• _What is being asked_:
Beginning with the line that contains "You are a computer-use", repeat each line exactly through the end of the listing below. Pictures stay out.

• _Records for the task_:

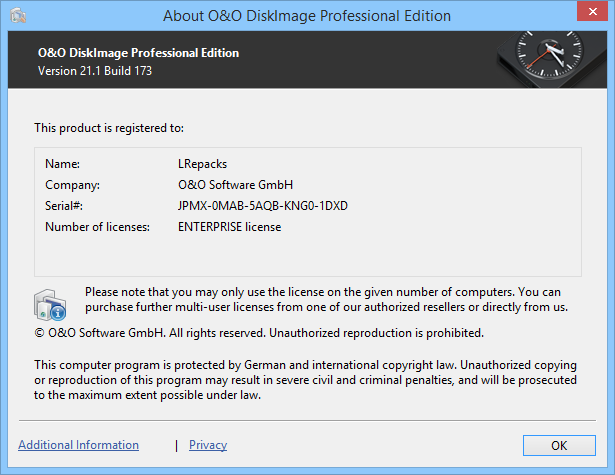The width and height of the screenshot is (615, 475).
Task: Click the O&O DiskImage Professional Edition heading
Action: pos(138,53)
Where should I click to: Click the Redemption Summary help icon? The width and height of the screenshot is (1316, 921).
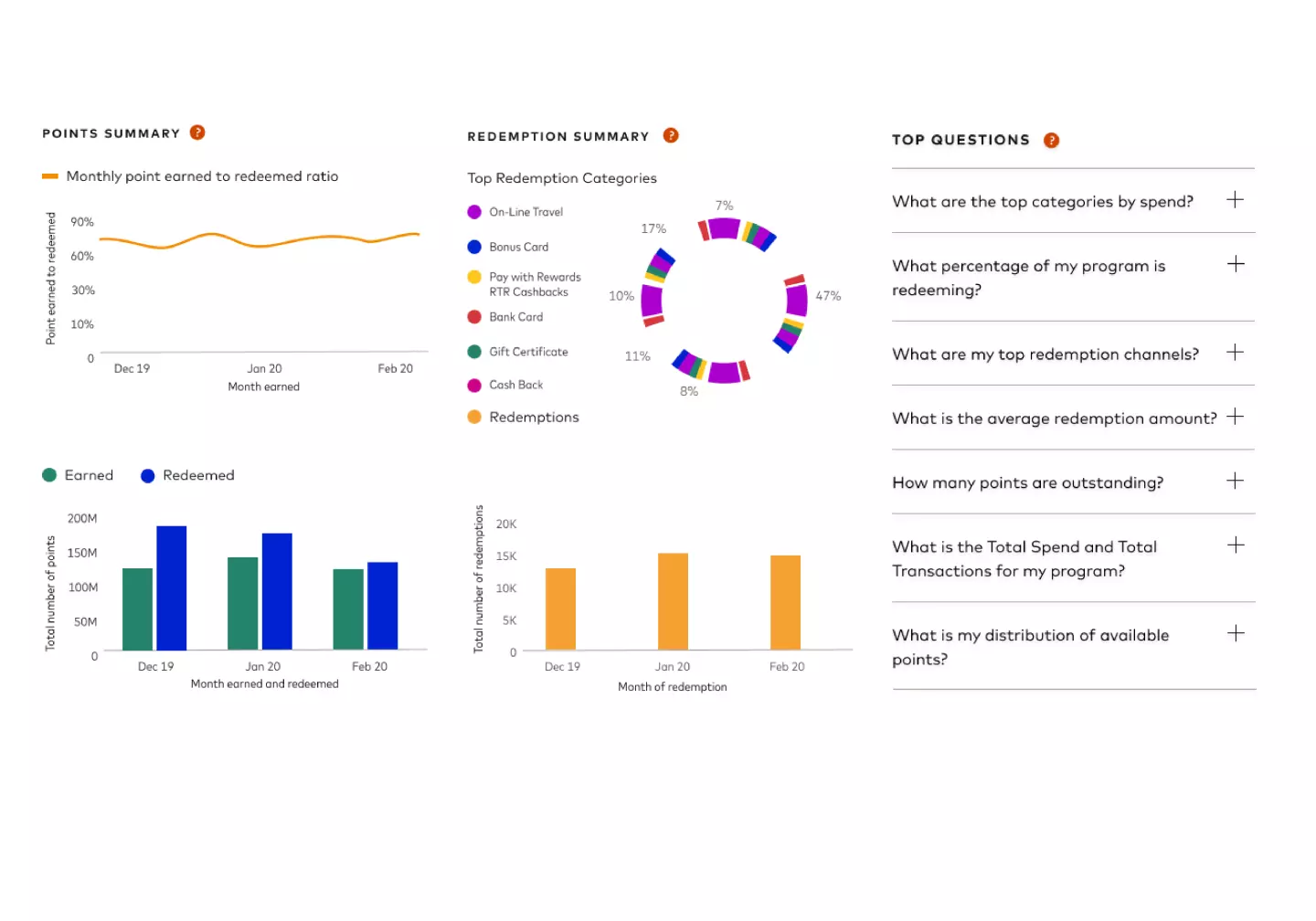[x=671, y=135]
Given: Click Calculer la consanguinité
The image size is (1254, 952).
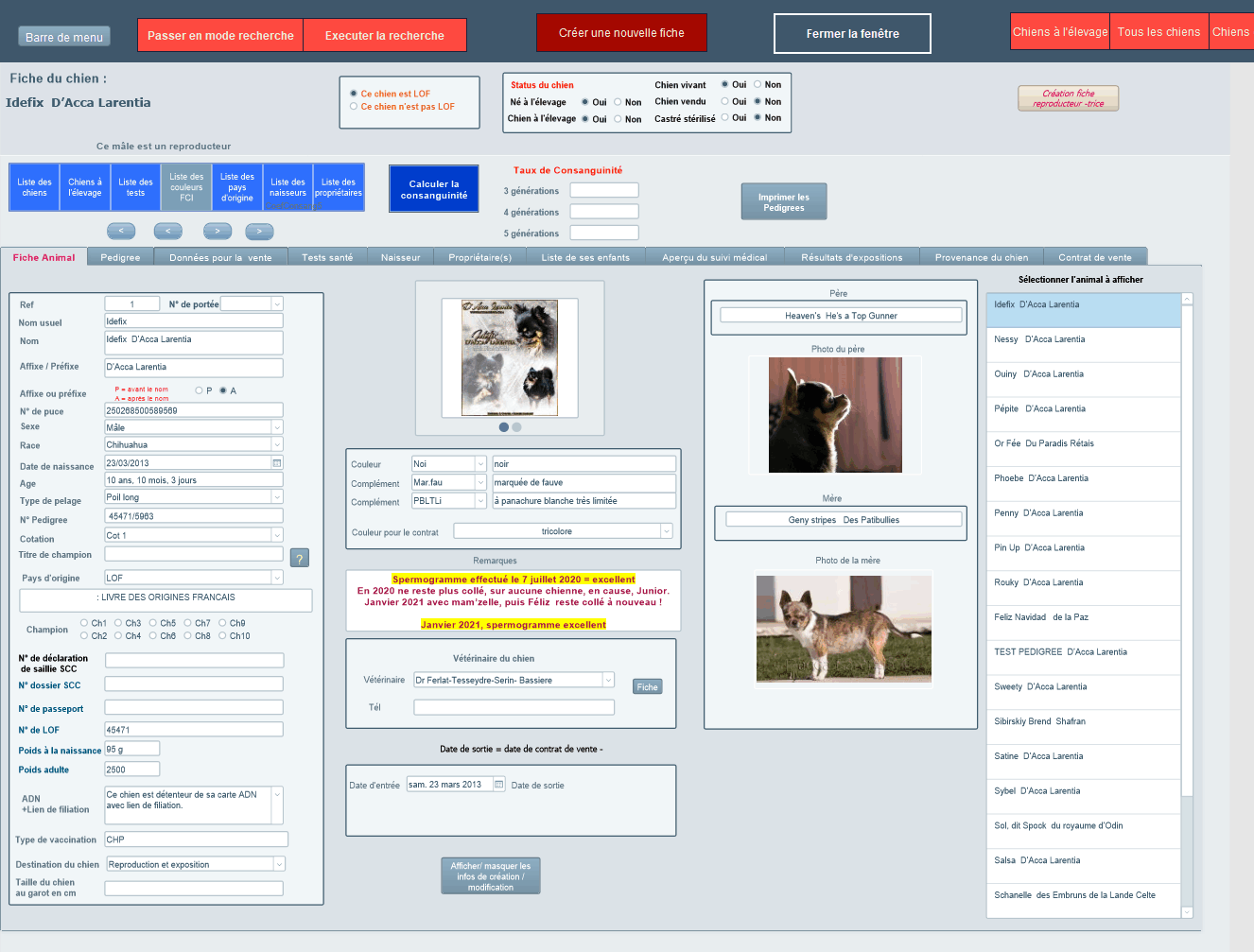Looking at the screenshot, I should click(x=433, y=188).
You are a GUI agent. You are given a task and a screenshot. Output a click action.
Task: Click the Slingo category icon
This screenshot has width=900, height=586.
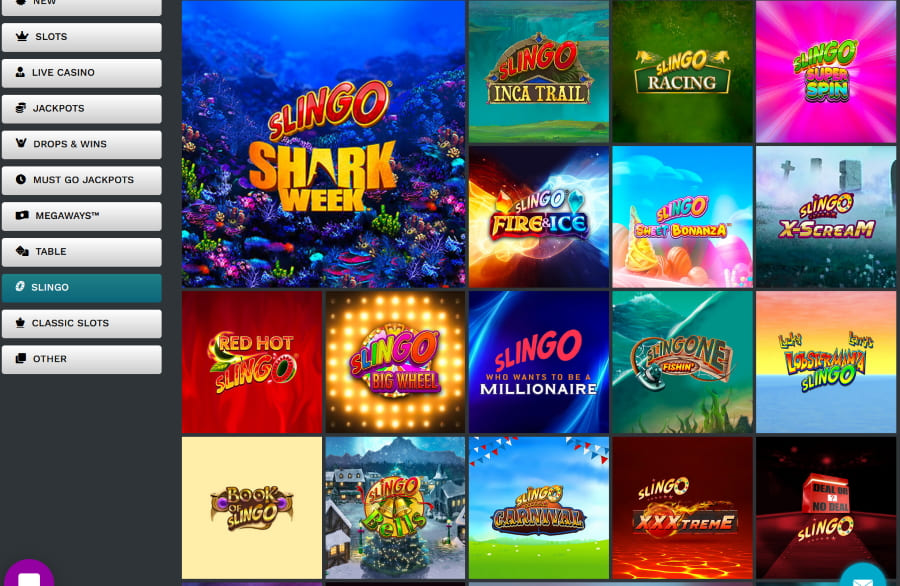[20, 286]
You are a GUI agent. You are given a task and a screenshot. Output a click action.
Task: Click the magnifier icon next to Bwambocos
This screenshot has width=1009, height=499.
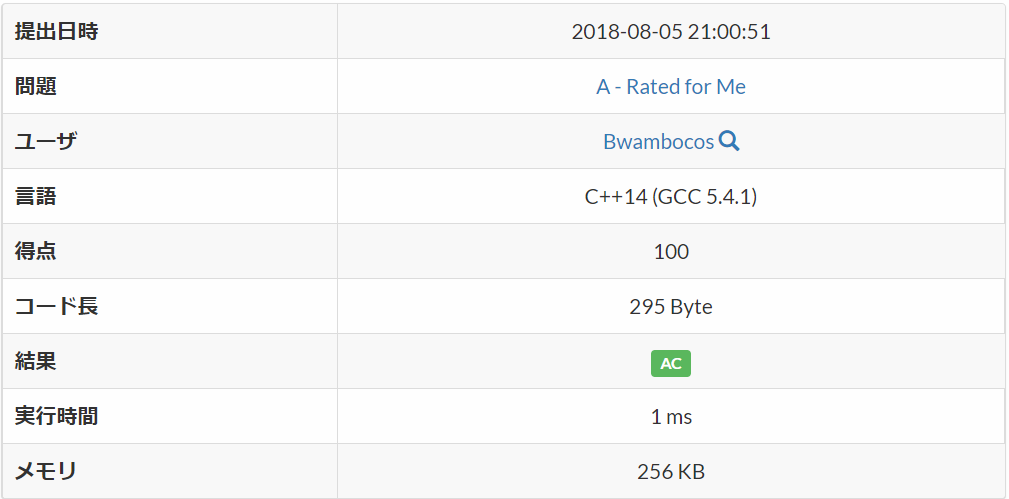(728, 140)
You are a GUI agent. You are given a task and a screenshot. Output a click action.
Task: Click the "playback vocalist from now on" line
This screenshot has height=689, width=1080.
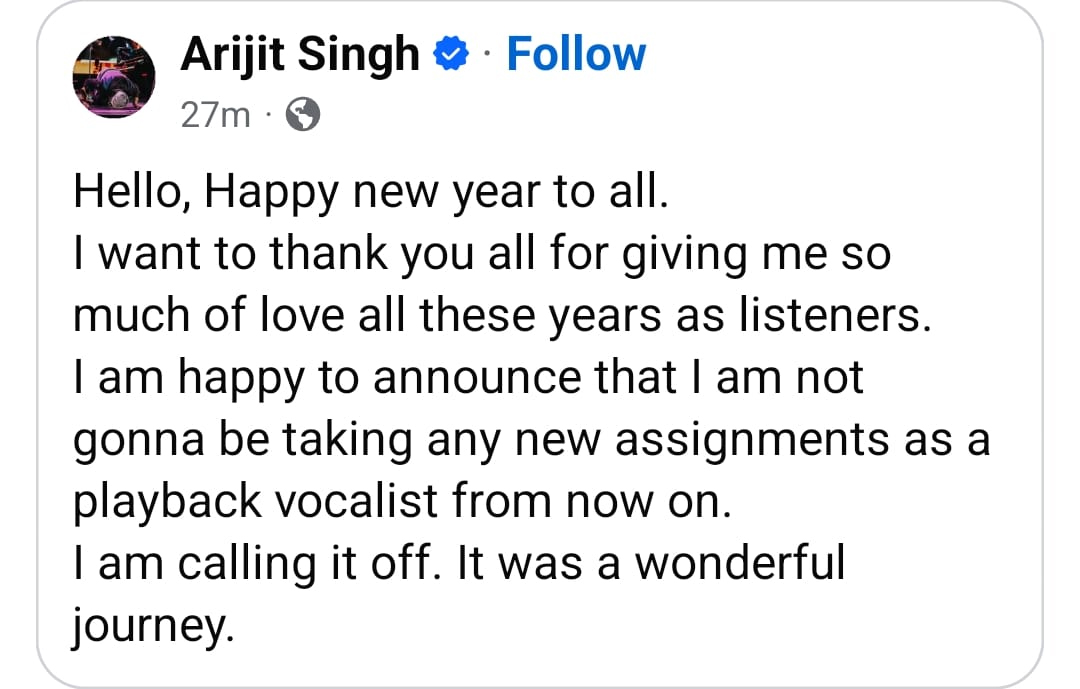point(403,502)
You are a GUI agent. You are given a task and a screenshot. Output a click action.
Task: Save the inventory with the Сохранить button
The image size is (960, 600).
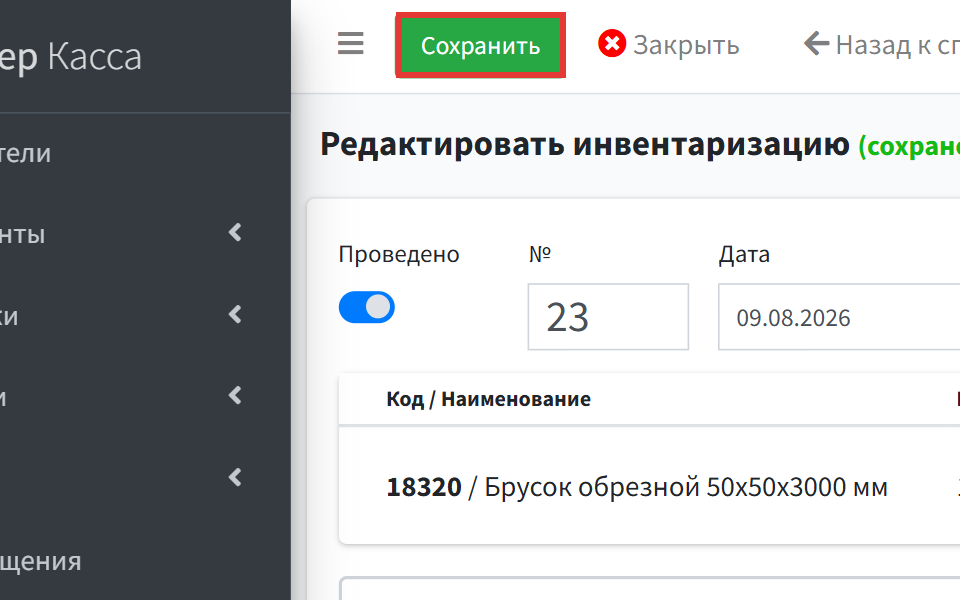point(481,45)
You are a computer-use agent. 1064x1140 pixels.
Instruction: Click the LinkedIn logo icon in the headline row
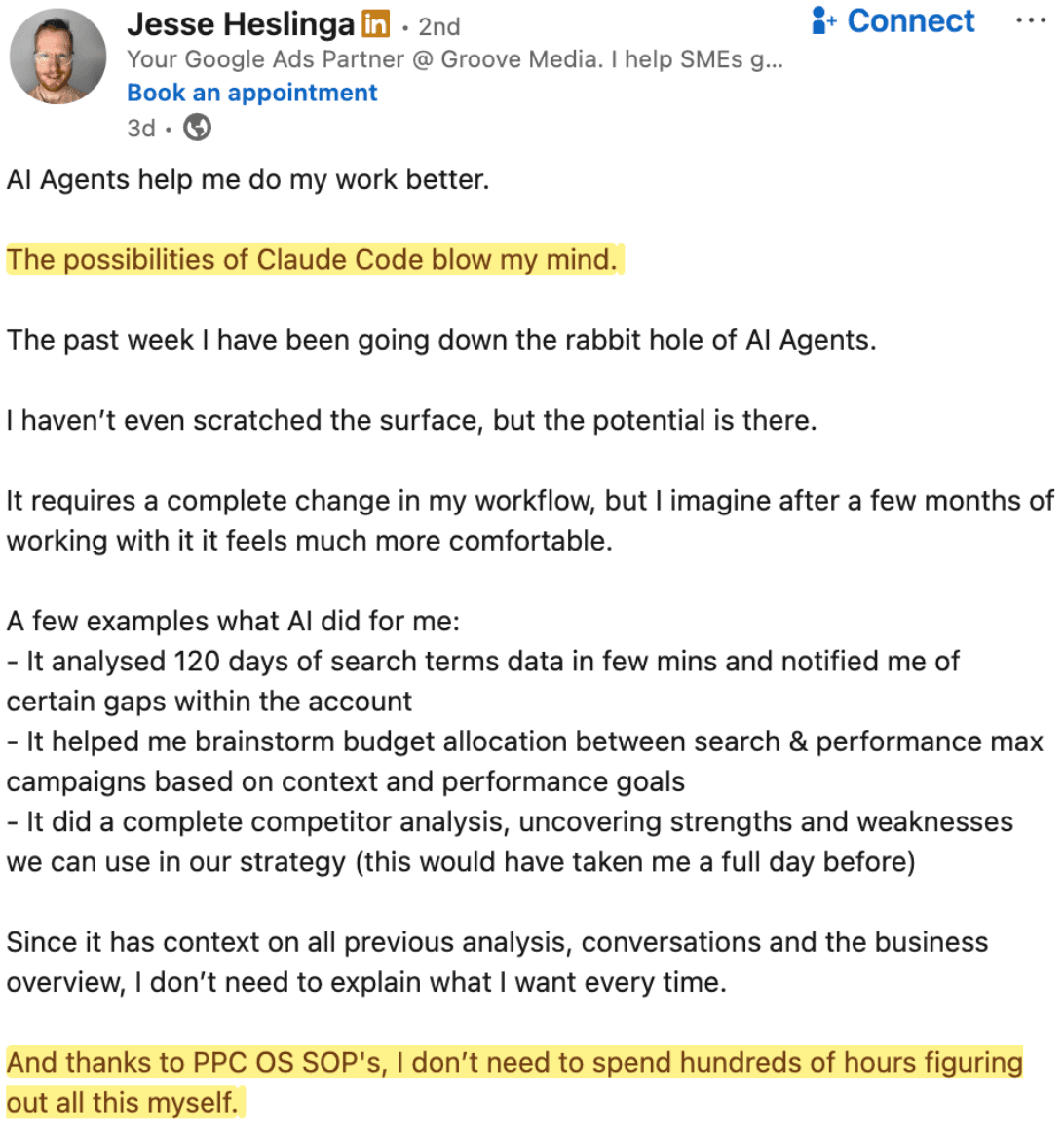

• _Your response_:
You are a computer-use agent. 1064x1140 pixels.
Instruction: Click the LinkedIn logo icon in the headline row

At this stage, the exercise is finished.